Project to redevelop 'heart' forging ahead
Saturday, 30 November 2024
Quasi, the giant hand-face sculpture by artist Ronnie van Hout that sat atop the now-closed City Gallery has gone, as has café Nikau. Neil Dawson’s Ferns orb has been removed and the forecourt’s tiles are being pulled up.
Come next month, it’s expected the entire civic square precinct will be closed to the public as work on strengthening the basement gets underway.
And in January, demolition of the City to Sea Bridge looks set to get under way. A report to the Environment and Infrastructure Committee, which meets next week, recommends it be replaced it with an at-grade crossing, and longer term, with a new bridge.
Work would begin demolition work in January 2025 to ensure the work was complete by late 2026, to fit with the town hall renovation.
It goes without saying it will be a less than happy new year for the many supporters of the bridge, but the report shows 57% of those submitting on options for its replacement want it gone.
But, if the fate of the City to Sea Bridge and old Capital E building looks to be a foregone conclusion, less clear is what’s happening with the site’s other earthquake-prone buildings ‒including the Michael Fowler Centre. Funding currently budgeted in years 5 to 8 of the LTP for that part of the redevelopment was cut at at a mammoth seven-hour council meeting earlier this week.
Work at the precinct began in 2019 with the $330m Town Hall upgrade. That was followed by the Te Ngākau Civic Precinct Framework which was to guide the redevelopment of civic square over the next 20 years.
In December 2022 strengthening and modernising of the Central Library Te Matapihi ki te Ao Nui began, and in April this year ‒after what the council described as a rigorous selection process ‒ it announced Precinct Properties was its preferred developer for a building on the site of the earthquake-prone Civic Administration (now demolished) and Municipal Office buildings.
Consultation on a widely-panned draft development plan, which sought input on plans to develop Jack Illott Green and the City Gallery and options to replace the City to Sea Bridge, closed on November 13.

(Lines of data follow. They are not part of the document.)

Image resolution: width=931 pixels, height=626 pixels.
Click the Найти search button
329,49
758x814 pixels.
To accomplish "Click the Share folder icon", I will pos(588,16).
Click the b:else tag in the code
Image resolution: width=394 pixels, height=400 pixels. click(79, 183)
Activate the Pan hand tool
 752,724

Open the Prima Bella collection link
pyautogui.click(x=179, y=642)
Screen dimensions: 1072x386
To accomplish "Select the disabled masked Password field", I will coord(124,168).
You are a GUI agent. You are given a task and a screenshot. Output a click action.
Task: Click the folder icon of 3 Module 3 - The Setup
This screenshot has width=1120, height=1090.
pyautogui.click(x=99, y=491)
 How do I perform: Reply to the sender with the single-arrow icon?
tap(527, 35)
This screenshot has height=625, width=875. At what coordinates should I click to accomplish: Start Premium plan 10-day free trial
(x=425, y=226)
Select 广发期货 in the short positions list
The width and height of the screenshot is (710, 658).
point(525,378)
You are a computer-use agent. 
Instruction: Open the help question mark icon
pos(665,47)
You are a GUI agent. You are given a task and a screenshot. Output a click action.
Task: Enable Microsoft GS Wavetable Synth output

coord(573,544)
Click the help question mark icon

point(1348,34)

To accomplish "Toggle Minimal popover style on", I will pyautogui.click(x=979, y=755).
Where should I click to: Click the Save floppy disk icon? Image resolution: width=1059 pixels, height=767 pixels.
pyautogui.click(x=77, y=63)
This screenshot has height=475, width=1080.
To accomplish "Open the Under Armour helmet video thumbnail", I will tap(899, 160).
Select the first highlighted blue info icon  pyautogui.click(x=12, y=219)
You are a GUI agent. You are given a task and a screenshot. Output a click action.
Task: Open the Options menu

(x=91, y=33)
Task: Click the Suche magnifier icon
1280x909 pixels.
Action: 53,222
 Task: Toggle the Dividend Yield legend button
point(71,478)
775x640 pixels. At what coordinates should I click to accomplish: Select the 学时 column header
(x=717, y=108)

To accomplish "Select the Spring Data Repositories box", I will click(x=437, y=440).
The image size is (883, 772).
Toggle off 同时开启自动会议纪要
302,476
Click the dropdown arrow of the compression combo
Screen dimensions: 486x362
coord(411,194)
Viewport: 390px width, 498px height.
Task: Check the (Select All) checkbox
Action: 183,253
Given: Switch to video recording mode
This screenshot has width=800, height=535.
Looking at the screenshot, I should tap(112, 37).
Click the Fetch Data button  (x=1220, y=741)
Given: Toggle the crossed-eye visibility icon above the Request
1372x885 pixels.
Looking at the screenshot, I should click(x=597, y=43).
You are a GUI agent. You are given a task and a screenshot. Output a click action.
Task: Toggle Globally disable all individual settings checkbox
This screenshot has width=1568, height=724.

At around the same time work began on lifting up some of the forecourt’s pātiki whāriki brickwork, designed especially for the precinct by artist Toi Te Rito Maihi.
Programme manager Farzad Zamani said removing the paving was needed to waterproof a transformer area as part of the library redevelopment. It would be reinstated once landscaping had been completed.
“We are in the process of getting in touch with Toi Te Rito Maihi whanau to ensure that the work will be decommissioned respectfully,” he said.
The library project is on track to be completed by February 2026 and the Town Hall in early 2027.
Talks with Precinct Properties are ongoing. Questions from The Post about why a deal was taking so long, and whether the original proposal - for a 10-story building in the corner site - was still on the cards went unanswered. “The best we can say at the moment is the negotiations are progressing and we should have an update early in the New Year,” a council spokesperson said.
The project has come in for considerable criticism. Emotional scenes at a recent public meeting saw one opponent asked to leave. Others, including one of the bridge’s architects, have threatened to chain themselves to it.
Wellington resident and civil engineer Alex Gray has been at the forefront of the campaign to save the City to Sea bridge. This week he laid a complaint with the ombudsman after the council refused an official information request regarding a breakdown of cost estimates (between $90m and $120m) for the planned work on the former Capital E building and the bridge.
Gray first asked for the estimates under the Local Government Official Information and Meetings Act on October 14, to ensure he was fully informed before making a submission.
Twenty working days later council asked for a two-week extension before advising last week they would not be releasing them as they would be publicly available shortly.
There were no public interests which outweighed the grounds for withholding the information, the council added.
The decision has infuriated one of the council’s own, Tony Randle, who said it appeared the officers involved had not followed Ombudsman advice regarding someone needing information to be able to participate in a policy or decision- making process on an informed basis.
“I am appalled at this clear breach of a public engagement process that [had] already been found wanting.”
He has asked that Gray be given the information, along with an apology.